The calories in raw foods are not as digestible as the calories in cooked foods. This is in part because cooking denatures the proteins and breaks down the fiber, making the calories more digestible and therefore bioavailable. In essence, this means cooked foods have more calories--or embedded energy--than raw foods.

This is why raw diets work so well for weight loss, and why some people experience digestive trouble and nutrient deficiencies despite maintaining a balanced raw diet.

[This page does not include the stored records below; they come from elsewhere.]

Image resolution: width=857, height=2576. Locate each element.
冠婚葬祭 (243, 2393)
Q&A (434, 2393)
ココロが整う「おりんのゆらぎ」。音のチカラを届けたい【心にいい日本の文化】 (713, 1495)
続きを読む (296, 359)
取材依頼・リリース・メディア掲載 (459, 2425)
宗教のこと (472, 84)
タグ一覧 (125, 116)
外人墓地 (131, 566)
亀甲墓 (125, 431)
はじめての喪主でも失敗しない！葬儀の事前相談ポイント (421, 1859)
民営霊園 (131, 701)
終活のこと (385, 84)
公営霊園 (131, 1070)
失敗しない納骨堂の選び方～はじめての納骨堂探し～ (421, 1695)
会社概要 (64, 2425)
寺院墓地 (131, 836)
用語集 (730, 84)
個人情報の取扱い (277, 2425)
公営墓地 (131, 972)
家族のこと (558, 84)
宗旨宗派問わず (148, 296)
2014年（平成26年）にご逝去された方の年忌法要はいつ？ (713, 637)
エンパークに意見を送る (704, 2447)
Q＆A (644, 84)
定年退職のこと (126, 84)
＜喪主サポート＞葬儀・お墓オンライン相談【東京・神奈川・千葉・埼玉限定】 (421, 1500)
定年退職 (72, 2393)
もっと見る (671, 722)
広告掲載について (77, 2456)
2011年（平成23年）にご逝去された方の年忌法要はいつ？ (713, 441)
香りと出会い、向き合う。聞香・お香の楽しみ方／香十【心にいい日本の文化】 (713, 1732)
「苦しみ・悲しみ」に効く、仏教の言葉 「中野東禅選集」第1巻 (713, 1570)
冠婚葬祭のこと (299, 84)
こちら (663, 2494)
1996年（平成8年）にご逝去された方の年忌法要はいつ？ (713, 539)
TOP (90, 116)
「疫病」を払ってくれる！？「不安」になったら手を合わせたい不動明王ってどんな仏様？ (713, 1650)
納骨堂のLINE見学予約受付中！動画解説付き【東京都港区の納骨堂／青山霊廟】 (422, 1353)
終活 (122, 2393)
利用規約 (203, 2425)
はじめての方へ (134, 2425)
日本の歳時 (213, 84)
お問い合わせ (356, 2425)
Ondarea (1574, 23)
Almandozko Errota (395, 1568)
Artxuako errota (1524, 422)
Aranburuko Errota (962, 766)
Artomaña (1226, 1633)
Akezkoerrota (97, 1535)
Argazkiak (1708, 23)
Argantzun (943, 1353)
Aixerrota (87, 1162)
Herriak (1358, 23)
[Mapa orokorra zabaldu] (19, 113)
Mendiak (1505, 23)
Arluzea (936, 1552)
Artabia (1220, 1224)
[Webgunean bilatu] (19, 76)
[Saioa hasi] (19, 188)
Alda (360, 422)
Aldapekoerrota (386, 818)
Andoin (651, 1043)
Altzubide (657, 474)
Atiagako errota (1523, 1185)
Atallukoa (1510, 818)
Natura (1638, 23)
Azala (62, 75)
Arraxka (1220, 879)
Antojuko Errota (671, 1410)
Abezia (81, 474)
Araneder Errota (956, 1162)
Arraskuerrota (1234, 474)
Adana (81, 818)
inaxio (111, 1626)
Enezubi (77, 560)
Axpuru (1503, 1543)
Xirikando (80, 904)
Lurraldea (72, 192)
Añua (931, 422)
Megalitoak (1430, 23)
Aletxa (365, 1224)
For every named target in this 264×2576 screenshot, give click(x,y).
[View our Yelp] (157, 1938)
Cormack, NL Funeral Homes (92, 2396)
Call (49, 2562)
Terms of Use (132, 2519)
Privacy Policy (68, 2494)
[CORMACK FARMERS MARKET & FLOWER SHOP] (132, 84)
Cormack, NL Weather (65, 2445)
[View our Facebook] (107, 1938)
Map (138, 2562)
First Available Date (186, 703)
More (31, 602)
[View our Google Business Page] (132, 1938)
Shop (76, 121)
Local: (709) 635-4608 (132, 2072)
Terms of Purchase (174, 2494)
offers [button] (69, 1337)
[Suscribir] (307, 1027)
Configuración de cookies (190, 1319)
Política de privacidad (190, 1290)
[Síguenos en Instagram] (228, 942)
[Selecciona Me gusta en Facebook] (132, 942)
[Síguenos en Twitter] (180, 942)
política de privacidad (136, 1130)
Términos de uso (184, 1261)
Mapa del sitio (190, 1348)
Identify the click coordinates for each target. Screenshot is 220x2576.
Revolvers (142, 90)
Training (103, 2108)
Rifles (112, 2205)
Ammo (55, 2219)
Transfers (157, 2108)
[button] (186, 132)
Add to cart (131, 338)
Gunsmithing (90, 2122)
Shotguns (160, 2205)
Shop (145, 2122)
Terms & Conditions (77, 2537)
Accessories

February 1, 2013 | Unregistered CommenterDawn

Thank you Dawn and Amy for your fact-based, scientific-oriented responses. It's always refreshing to read such comments. What I would add is that everybody's body is different and works differently. The important thing is to find your own balance, what makes YOU feel good in your body and mind. I was a vegetarian for more than 10 years and by the end of it I felt tired, without energy, and I was always hungry and couldn't sleep properly. As soon as I started to eat meat again, I actually felt I had more energy, my body was recuperating faster, and I slept like a baby. But I totally respect that a lot of my friends still are vegetarian, and they feel great in their body and mind...
Dr Weil, I have a question: is it true that the different blood types require different diets? According to what I've heard, the time in our evolution when the different blood types appeared would determine if we are more confortable with raw food, meat, or harvested grains... but I don't know if it is a scientific theory. Thanks!

February 4, 2013 | Unregistered CommenterSamuel Savard

I think eating raw food is not a good idea. In fact, when the food is steamed or made into soup, the moisture based cooking prevents food from browning and forming toxic compounds. It’s all about how well you manage your diet so that you stay healthy and fit. Great post!!

April 5, 2013 | Unregistered CommenterRoy Ramirez
This "study" is basically garbage. The real scientific fact is that humans have been eating our food raw longer than we have been cooking it. And I seriously doubt that the main factor for our larger brains is because we learned to cook food.We had a lot more going on then that. No one knows what it was like back then, and don't let scientists fool you into thinking that they know; because they don't. They are making a lot of assumptions, with very little real data. The human and plant fossil record is by no means complete. And all this talk about not being able to digest raw fruits and vegetables is pure BS. Remember what they used to say about vegetarianism when it first started gaining popularity. Scientists always think they are right until they are proven wrong. Remember this, western "scientists" used to think that the sun revolved around the earth while many "primitive" people knew things about the solar system and stars that they didn't know. Scientists and scientific "studies" have been wrong many many times about a lot of things.
July 10, 2013 | Unregistered Commenterkojo
It's the reason why I don't completely go raw. I also add some cooked meat on my diet, but I make sure that it is only enough to provide the calories that my body needs. You should also know about moderation even if you are on a raw diet. Try looking at a raw food blog and you will know that it is not really a good idea to go raw for the rest of your life.